YOUR OBJECTIVE = Transcribe the episode commentary verbatim, starting at "George and Callie..." and ending at "tension between them.".

TEXT BLOCK =
○ ○ ○ ○ ○ ○ ○
I understood Cristina's apprehensiveness and her fear... this was the man she loved. In a way it was similar to Izzie but in the opposite direction, if you know what I mean. It's like she loved him so much that she was just afraid of what might happen. I'm glad that Dr. Burke is going to be okay and I was so relieved at the end when Cristina came and held his hand and decided to stick with him through the trouble.
George and Callie... they're so cute and so real. Everyone has been through that experience where someone says that they love you and you aren't necessarily ready to say it back... and as much as you want to, you know that you have to get ready to say it first because you want to mean it. I'm happy that Callie seemed to understand George's dilemma and she still wanted to make out with him in the hallway. I think they have great potential next season to really hit it off. They'll make a great couple. The scene with Meredith and George was so good to see... it was closure. George accepted some of the blame for the situation and confessed that he no longer blamed Meredith... because George knew all along that Meredith didn't feel the same way about him that he felt about her. I think it's good that they cleared up the tension between them.
○ ○ ○ ○ ○ ○ ○
DATASET EXCERPT =

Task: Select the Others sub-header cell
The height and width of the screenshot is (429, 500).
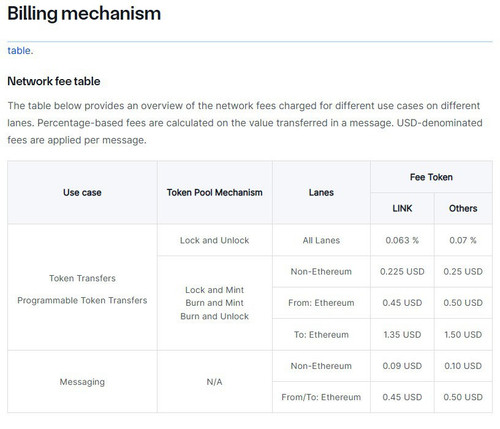Action: point(463,208)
○ ○ ○ ○ ○ ○ ○
OUTPUT FOR THIS EXERCISE =
George and Callie... they're so cute and so real. Everyone has been through that experience where someone says that they love you and you aren't necessarily ready to say it back... and as much as you want to, you know that you have to get ready to say it first because you want to mean it. I'm happy that Callie seemed to understand George's dilemma and she still wanted to make out with him in the hallway. I think they have great potential next season to really hit it off. They'll make a great couple. The scene with Meredith and George was so good to see... it was closure. George accepted some of the blame for the situation and confessed that he no longer blamed Meredith... because George knew all along that Meredith didn't feel the same way about him that he felt about her. I think it's good that they cleared up the tension between them.